Consegne:
- 1) Riassuma in forma più breve il paragrafo del testo sul reflusso gastroesofageo che comincia con "È un disturbo che solitamente insorge", conservandone i fatti principali.
- 2) Elenchi tutti i momenti in cui, secondo il testo sul reflusso gastroesofageo, il bruciore risulta peggiore.
- 3) Modifichi il passo del testo sul reflusso gastroesofageo compreso tra "È un disturbo" e "reflusso gastro-esofageo (MRGE).", estremi inclusi, sostituendo "disturbo" con "problema".

È un disturbo che solitamente insorge in età adulta, tra i trenta e i cinquant'anni, e colpisce sia gli uomini sia le donne. In Italia ne è affetta una persona su tre e la probabilità aumenta con l’avanzare dell’età. Entro certi limiti il reflusso è un fenomeno che non deve destare preoccupazione, ma se diventa troppo frequente o si presentano sintomi dolorosi si parla di malattia da reflusso gastro-esofageo (MRGE).

 

In questo articolo vedremo quali sono i campanelli d’allarme per individuare il disturbo e come trattarlo al meglio.

Quali sono i sintomi del reflusso gastroesofageo


Bruciore di stomaco e rigurgito acido sono i sintomi più comuni:

  • il bruciore solitamente si avverte nella parte alta dell’addome, ma può anche salire all’altezza del torace e del cuore, dietro lo sterno, arrivando a volte anche fino alla gola. I momenti peggiori sono dopo i pasti, quando ci si sdraia o quando ci si inclina in avanti, come quando ci si allaccia le scarpe;

  • il rigurgito acido si riconosce per il sapore spiacevole provocato dalla risalita degli acidi gastrici nell'esofago, nella gola e nella bocca.


Gli altri sintomi che si possono presentare sono:

  • alitosi;

  • eruttazioni frequenti;

  • sensazione di nodo alla gola;

  • disfagia;

  • gonfiore addominale e flatulenza;

  • mal di gola ricorrente, raucedine o tono di voce alterato;

  • tosse persistente e respiro notturno con sibilo;

  • infiammazione delle gengive ed smalto dentario eroso;

  • dolore al torace.

Materiale presentato:
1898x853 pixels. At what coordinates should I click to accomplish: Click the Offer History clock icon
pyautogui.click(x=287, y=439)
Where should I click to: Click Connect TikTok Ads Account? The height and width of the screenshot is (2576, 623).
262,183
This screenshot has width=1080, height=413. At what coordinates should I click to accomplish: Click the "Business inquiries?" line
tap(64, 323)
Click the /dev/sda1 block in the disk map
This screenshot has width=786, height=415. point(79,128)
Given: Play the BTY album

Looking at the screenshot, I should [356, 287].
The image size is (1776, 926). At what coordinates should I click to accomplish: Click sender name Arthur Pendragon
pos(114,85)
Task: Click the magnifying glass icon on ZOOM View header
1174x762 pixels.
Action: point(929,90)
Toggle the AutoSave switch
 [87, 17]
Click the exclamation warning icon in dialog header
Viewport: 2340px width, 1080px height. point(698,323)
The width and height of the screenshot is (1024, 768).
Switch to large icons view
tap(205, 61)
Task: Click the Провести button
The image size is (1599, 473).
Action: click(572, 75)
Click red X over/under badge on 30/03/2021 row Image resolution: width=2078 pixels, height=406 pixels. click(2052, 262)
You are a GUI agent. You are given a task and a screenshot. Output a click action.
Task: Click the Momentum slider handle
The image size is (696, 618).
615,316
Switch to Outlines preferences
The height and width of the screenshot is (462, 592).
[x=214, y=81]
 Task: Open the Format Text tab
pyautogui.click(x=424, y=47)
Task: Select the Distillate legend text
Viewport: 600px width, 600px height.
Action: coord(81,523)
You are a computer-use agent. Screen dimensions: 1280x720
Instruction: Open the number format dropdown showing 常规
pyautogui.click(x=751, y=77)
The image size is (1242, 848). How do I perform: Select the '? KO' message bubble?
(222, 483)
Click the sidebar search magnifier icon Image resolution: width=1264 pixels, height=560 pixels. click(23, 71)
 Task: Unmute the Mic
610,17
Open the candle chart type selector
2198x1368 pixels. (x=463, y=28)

Soluzioni:
- 1) Il disturbo insorge di solito tra i trenta e i cinquant'anni e colpisce uomini e donne. In Italia ne soffre una persona su tre, con una probabilità che cresce con l'età. Entro certi limiti il reflusso non è preoccupante. Se diventa troppo frequente o doloroso, si parla di malattia da reflusso gastro-esofageo (MRGE).

- 2)
- dopo i pasti
- quando ci si sdraia
- quando ci si inclina in avanti, come quando ci si allaccia le scarpe

- 3)
È un problema che solitamente insorge in età adulta, tra i trenta e i cinquant'anni, e colpisce sia gli uomini sia le donne. In Italia ne è affetta una persona su tre e la probabilità aumenta con l’avanzare dell’età. Entro certi limiti il reflusso è un fenomeno che non deve destare preoccupazione, ma se diventa troppo frequente o si presentano sintomi dolorosi si parla di malattia da reflusso gastro-esofageo (MRGE).